The retention-period attribute is optional for the compression-level tag. If a positive retention period (in integer seconds) is defined, samples that are older than the newest sample minus the specified period are deleted. The retention-period attribute is also valid for the special raw compression level.

The raw compression-level is always defined, even if you do not specify a compression-level for it. By default its retention period is zero (meaning that samples are never deleted).

[Important]Important

When specifying a retention period, you have to make sure that all compressed samples have been calculated before the samples needed for this calculation are deleted. Compressed samples are usually calculated from the compression level with the next shorter compression period, that is an even integer fraction of the compression period of the level to be calculated. However, if no such compression level exists, the raw samples are used however. As a rule of thumb, the retention period for any compression level should be at least double the largest compression period for the same channel.

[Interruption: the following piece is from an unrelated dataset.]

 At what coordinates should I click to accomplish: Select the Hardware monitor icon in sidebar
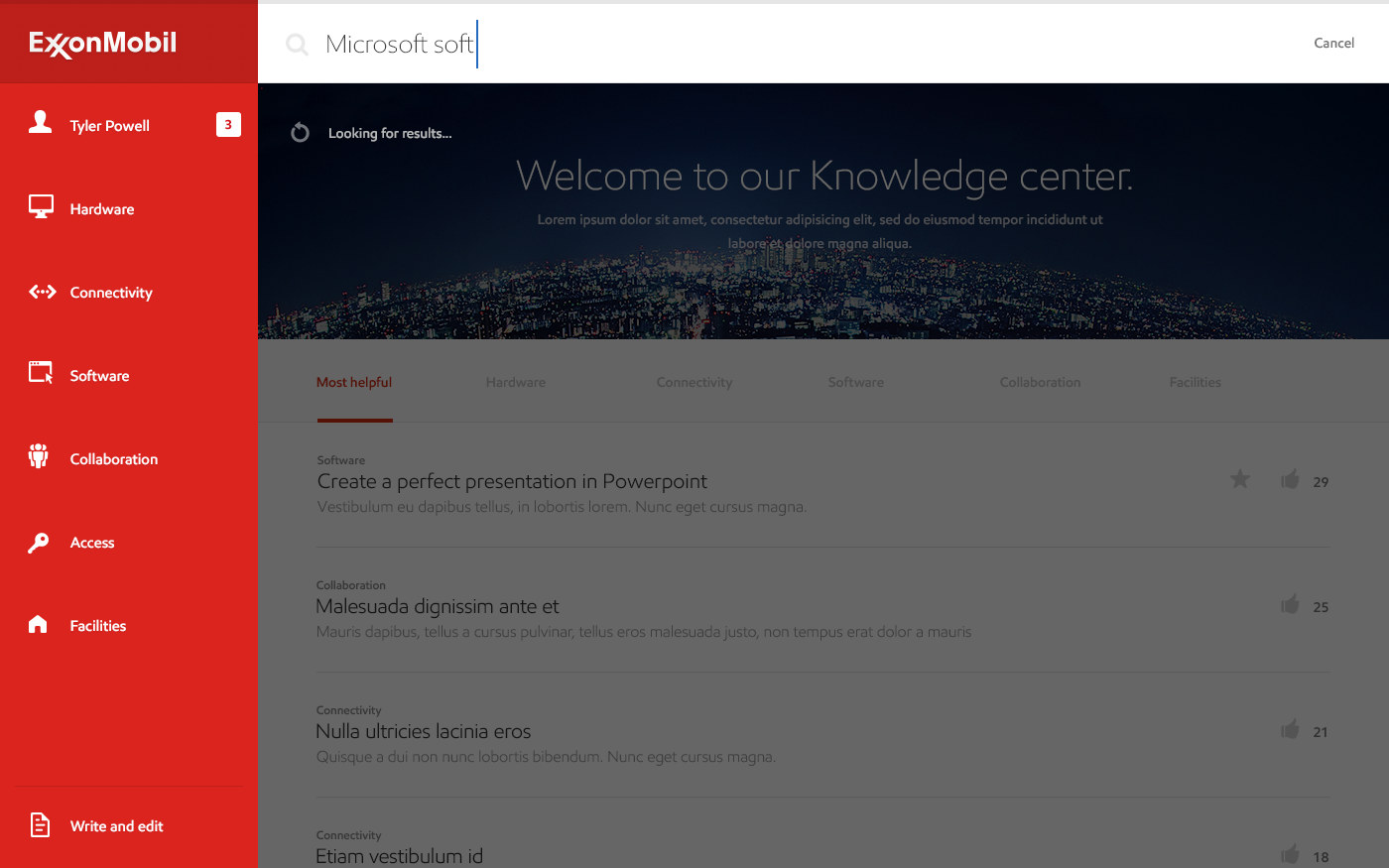[41, 207]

6.3. Loading the Configuration

For loading or updating an engine configuration, you have to use the archive config tool, which is distributed in the archive-config-tool directory of the binary distribution. For importing an engine configuration file, you can call ./ArchiveConfigTool.sh -engine myEngineName -config myEngineConfig.xml -import. If you want to replace the configuration of an existing engine, you have to add the -replace_engine parameter. Replacing an engine configuration will first delete the existing configuration and than import the new configuration. Thus, it is equivalent to first using the -delete_config parameter and then importing the configuration with the -replace_engine parameter. Deleting an engine configuration will never delete the samples associated with the engine's channels. However, if a channel does not exist in the configuration, there is no way to retrieve the samples using the archive reader. Therefore, instead of completely deleting channels, you should move them to a disabled group, if you want to be able to retrieve historic data. If you finally want to delete samples for deleted channels, you have to use the clean-up tool.

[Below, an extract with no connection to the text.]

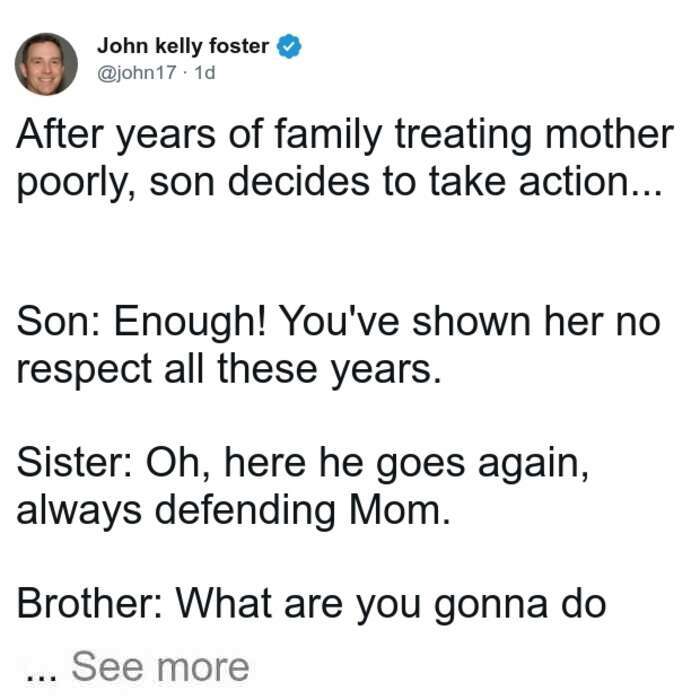The height and width of the screenshot is (700, 700).
Task: Open the John kelly foster display name
Action: [183, 46]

If the default connection parameters (Cassandra host is localhost, port is 9160, keyspace name is cssArchive and no authentication is used) are not correct for your setup, you either have to specify the connection parameters as command-line parameters, or you have to specify a plug-in customization file. Call ./ArchiveConfigTool -help for a list of all supported command-line parameters.

[Important]Important

No channels should be modified using the archive configuration tool, while the engine for the respective channel is running (in particular no channel should be deleted). This means that you should not use the -import or -delete_config actions for an archive engine that is running and that you should not use the -steal_channels option, while any engine is running. You also should not modify the configuration while the archive clean-up tool is running.

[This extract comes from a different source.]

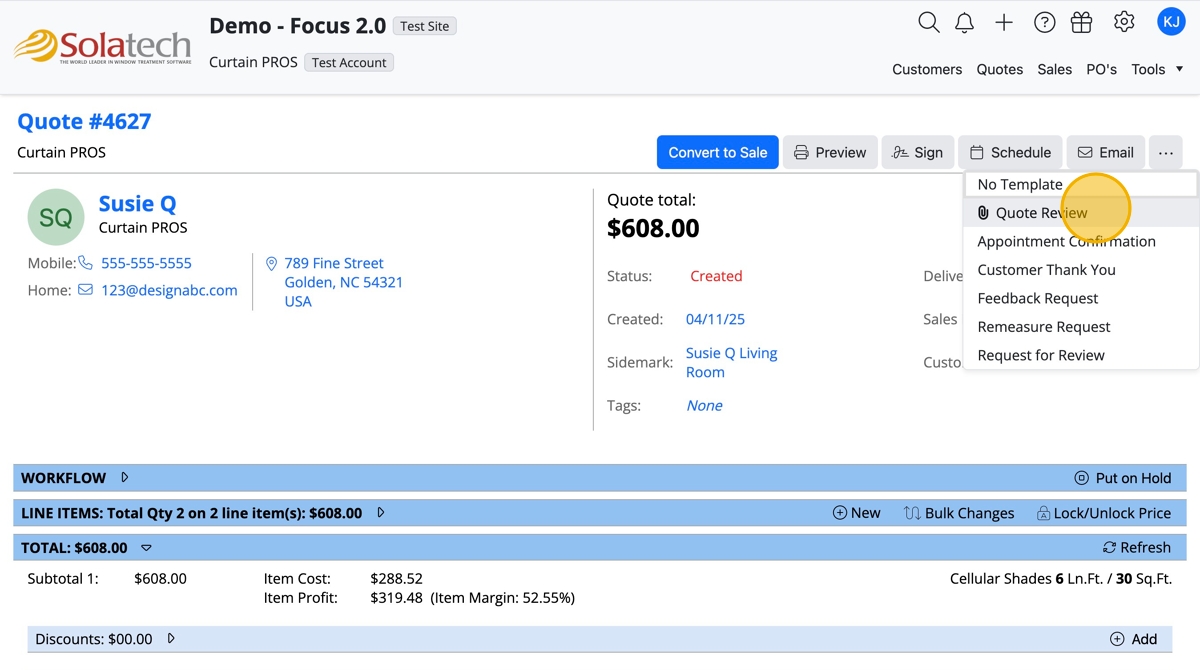Click the Lock/Unlock Price toggle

6.4. Cleaning up the Database

If you want to delete the samples for non-existing channels or want to clean-up small inconsistencies, which can occur if a write operation is interrupted, you can use the clean-up tool.

The clean-up tool is distributed in the archive-cleanup-tool directory of the binary distribution. You can start it by invoking ./ArchiveCleanUpTool.sh. If you are using non-default connection parameters, the same considerations as for the archive config tool apply.

[Important]Important

The run of the clean-up tool can take a very long time. During this time you should not use the archive config tool, because new configurations added by the config tool and the respective samples might be deleted by the clean-up tool. However, the archive engine can run while the clean-up process is running.